▶ _Given entries_
....

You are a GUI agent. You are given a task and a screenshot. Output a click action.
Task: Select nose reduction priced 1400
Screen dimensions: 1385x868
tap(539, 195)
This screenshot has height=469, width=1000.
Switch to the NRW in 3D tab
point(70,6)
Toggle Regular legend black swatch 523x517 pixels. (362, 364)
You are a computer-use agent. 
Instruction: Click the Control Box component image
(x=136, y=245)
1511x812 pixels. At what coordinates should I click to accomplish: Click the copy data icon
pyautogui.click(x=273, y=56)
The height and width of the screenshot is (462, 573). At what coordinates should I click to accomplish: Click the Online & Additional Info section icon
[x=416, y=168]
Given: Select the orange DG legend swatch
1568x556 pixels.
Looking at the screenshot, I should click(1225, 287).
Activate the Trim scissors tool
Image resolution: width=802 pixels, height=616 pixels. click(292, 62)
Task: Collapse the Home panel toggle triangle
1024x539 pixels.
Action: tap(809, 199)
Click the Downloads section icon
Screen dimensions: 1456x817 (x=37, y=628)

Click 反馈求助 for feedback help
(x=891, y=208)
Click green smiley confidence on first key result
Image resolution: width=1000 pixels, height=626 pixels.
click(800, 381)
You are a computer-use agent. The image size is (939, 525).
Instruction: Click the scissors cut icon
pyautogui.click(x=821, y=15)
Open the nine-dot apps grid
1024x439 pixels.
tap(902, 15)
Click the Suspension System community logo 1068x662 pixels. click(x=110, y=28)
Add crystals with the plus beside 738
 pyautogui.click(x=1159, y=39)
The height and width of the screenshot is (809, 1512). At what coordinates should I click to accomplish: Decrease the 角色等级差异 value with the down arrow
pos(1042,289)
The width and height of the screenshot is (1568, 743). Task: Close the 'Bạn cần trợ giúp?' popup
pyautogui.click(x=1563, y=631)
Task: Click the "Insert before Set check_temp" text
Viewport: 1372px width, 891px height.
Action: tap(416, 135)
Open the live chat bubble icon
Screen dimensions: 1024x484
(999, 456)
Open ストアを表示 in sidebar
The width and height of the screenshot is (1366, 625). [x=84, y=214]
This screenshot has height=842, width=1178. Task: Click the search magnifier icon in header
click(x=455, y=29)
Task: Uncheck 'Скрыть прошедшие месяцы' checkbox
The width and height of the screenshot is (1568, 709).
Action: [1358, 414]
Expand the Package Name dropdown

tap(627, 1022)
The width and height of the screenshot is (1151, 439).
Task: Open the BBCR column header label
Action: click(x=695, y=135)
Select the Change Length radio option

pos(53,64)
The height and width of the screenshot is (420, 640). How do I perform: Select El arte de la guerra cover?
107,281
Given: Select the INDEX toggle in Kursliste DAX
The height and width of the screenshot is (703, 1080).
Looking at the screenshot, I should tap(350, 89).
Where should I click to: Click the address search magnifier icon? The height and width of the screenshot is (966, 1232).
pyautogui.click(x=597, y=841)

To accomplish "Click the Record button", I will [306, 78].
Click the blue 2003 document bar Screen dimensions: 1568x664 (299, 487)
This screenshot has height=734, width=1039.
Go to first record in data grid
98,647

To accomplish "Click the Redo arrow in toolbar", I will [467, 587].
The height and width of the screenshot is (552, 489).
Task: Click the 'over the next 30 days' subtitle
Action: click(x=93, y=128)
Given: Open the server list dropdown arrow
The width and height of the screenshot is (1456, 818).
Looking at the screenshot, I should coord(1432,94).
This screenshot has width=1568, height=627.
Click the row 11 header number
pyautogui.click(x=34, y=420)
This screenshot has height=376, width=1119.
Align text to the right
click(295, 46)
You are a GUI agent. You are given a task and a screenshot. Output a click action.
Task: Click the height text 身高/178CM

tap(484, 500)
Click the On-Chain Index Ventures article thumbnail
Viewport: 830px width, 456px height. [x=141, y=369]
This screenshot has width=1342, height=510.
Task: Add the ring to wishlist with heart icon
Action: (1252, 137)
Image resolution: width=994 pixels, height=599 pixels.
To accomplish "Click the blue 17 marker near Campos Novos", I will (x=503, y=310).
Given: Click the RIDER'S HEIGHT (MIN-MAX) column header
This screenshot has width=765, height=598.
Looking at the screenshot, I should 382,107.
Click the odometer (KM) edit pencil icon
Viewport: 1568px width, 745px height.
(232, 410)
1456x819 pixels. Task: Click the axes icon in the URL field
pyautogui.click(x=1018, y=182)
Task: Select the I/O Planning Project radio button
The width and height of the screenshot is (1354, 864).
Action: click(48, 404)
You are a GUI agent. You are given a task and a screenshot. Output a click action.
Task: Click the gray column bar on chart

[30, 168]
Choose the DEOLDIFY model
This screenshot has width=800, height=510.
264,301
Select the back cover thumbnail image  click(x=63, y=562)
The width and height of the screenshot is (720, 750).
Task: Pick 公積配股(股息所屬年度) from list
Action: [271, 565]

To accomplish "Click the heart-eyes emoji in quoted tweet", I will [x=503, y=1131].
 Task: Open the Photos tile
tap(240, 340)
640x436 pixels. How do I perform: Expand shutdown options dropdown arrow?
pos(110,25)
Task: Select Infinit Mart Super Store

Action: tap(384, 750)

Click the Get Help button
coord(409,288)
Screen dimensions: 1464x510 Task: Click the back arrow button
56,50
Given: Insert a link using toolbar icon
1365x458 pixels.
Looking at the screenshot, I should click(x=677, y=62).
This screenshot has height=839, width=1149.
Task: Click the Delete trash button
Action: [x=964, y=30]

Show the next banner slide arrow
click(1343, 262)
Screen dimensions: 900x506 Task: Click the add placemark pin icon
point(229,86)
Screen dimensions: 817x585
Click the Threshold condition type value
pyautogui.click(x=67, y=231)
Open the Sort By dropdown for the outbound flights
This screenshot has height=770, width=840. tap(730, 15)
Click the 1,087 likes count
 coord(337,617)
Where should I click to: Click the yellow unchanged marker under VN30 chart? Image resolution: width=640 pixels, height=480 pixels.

....

▶ _Problem details_
Copy the records above. Leave out nothing.

▶ _Response area_
You are a GUI agent. You are given a task and a screenshot. Output a click action.
Task: Select nose reduction priced 1400
Screen dimensions: 1385x868
tap(539, 195)
This screenshot has height=469, width=1000.
Switch to the NRW in 3D tab
point(70,6)
Toggle Regular legend black swatch 523x517 pixels. (362, 364)
You are a computer-use agent. 
Instruction: Click the Control Box component image
(x=136, y=245)
1511x812 pixels. At what coordinates should I click to accomplish: Click the copy data icon
pyautogui.click(x=273, y=56)
The height and width of the screenshot is (462, 573). At what coordinates should I click to accomplish: Click the Online & Additional Info section icon
[x=416, y=168]
Given: Select the orange DG legend swatch
1568x556 pixels.
Looking at the screenshot, I should click(1225, 287).
Activate the Trim scissors tool
Image resolution: width=802 pixels, height=616 pixels. click(292, 62)
Task: Collapse the Home panel toggle triangle
1024x539 pixels.
Action: tap(809, 199)
Click the Downloads section icon
Screen dimensions: 1456x817 (x=37, y=628)

Click 反馈求助 for feedback help
(x=891, y=208)
Click green smiley confidence on first key result
Image resolution: width=1000 pixels, height=626 pixels.
click(800, 381)
You are a computer-use agent. The image size is (939, 525).
Instruction: Click the scissors cut icon
pyautogui.click(x=821, y=15)
Open the nine-dot apps grid
1024x439 pixels.
tap(902, 15)
Click the Suspension System community logo 1068x662 pixels. click(x=110, y=28)
Add crystals with the plus beside 738
 pyautogui.click(x=1159, y=39)
The height and width of the screenshot is (809, 1512). At what coordinates should I click to accomplish: Decrease the 角色等级差异 value with the down arrow
pos(1042,289)
The width and height of the screenshot is (1568, 743). Task: Close the 'Bạn cần trợ giúp?' popup
pyautogui.click(x=1563, y=631)
Task: Click the "Insert before Set check_temp" text
Viewport: 1372px width, 891px height.
Action: tap(416, 135)
Open the live chat bubble icon
Screen dimensions: 1024x484
(999, 456)
Open ストアを表示 in sidebar
The width and height of the screenshot is (1366, 625). [x=84, y=214]
This screenshot has height=842, width=1178. Task: Click the search magnifier icon in header
click(x=455, y=29)
Task: Uncheck 'Скрыть прошедшие месяцы' checkbox
The width and height of the screenshot is (1568, 709).
Action: [1358, 414]
Expand the Package Name dropdown

tap(627, 1022)
The width and height of the screenshot is (1151, 439).
Task: Open the BBCR column header label
Action: click(x=695, y=135)
Select the Change Length radio option

pos(53,64)
The height and width of the screenshot is (420, 640). How do I perform: Select El arte de la guerra cover?
107,281
Given: Select the INDEX toggle in Kursliste DAX
The height and width of the screenshot is (703, 1080).
Looking at the screenshot, I should tap(350, 89).
Where should I click to: Click the address search magnifier icon? The height and width of the screenshot is (966, 1232).
pyautogui.click(x=597, y=841)

To accomplish "Click the Record button", I will [306, 78].
Click the blue 2003 document bar Screen dimensions: 1568x664 (299, 487)
This screenshot has height=734, width=1039.
Go to first record in data grid
98,647

To accomplish "Click the Redo arrow in toolbar", I will [467, 587].
The height and width of the screenshot is (552, 489).
Task: Click the 'over the next 30 days' subtitle
Action: click(x=93, y=128)
Given: Open the server list dropdown arrow
The width and height of the screenshot is (1456, 818).
Looking at the screenshot, I should coord(1432,94).
This screenshot has width=1568, height=627.
Click the row 11 header number
pyautogui.click(x=34, y=420)
This screenshot has height=376, width=1119.
Align text to the right
click(295, 46)
You are a GUI agent. You are given a task and a screenshot. Output a click action.
Task: Click the height text 身高/178CM

tap(484, 500)
Click the On-Chain Index Ventures article thumbnail
Viewport: 830px width, 456px height. [x=141, y=369]
This screenshot has width=1342, height=510.
Task: Add the ring to wishlist with heart icon
Action: (1252, 137)
Image resolution: width=994 pixels, height=599 pixels.
To accomplish "Click the blue 17 marker near Campos Novos", I will (x=503, y=310).
Given: Click the RIDER'S HEIGHT (MIN-MAX) column header
This screenshot has width=765, height=598.
Looking at the screenshot, I should 382,107.
Click the odometer (KM) edit pencil icon
Viewport: 1568px width, 745px height.
(232, 410)
1456x819 pixels. Task: Click the axes icon in the URL field
pyautogui.click(x=1018, y=182)
Task: Select the I/O Planning Project radio button
The width and height of the screenshot is (1354, 864).
Action: click(48, 404)
You are a GUI agent. You are given a task and a screenshot. Output a click action.
Task: Click the gray column bar on chart

[30, 168]
Choose the DEOLDIFY model
This screenshot has width=800, height=510.
264,301
Select the back cover thumbnail image  click(x=63, y=562)
The width and height of the screenshot is (720, 750).
Task: Pick 公積配股(股息所屬年度) from list
Action: [271, 565]

To accomplish "Click the heart-eyes emoji in quoted tweet", I will [x=503, y=1131].
 Task: Open the Photos tile
tap(240, 340)
640x436 pixels. How do I perform: Expand shutdown options dropdown arrow?
pos(110,25)
Task: Select Infinit Mart Super Store

Action: tap(384, 750)

Click the Get Help button
coord(409,288)
Screen dimensions: 1464x510 Task: Click the back arrow button
56,50
Given: Insert a link using toolbar icon
1365x458 pixels.
Looking at the screenshot, I should click(x=677, y=62).
This screenshot has height=839, width=1149.
Task: Click the Delete trash button
Action: [x=964, y=30]

Show the next banner slide arrow
click(1343, 262)
Screen dimensions: 900x506 Task: Click the add placemark pin icon
point(229,86)
Screen dimensions: 817x585
Click the Threshold condition type value
pyautogui.click(x=67, y=231)
Open the Sort By dropdown for the outbound flights
This screenshot has height=770, width=840. tap(730, 15)
Click the 1,087 likes count
 coord(337,617)
Where should I click to: Click the yellow unchanged marker under VN30 chart? Image resolution: width=640 pixels, height=480 pixels.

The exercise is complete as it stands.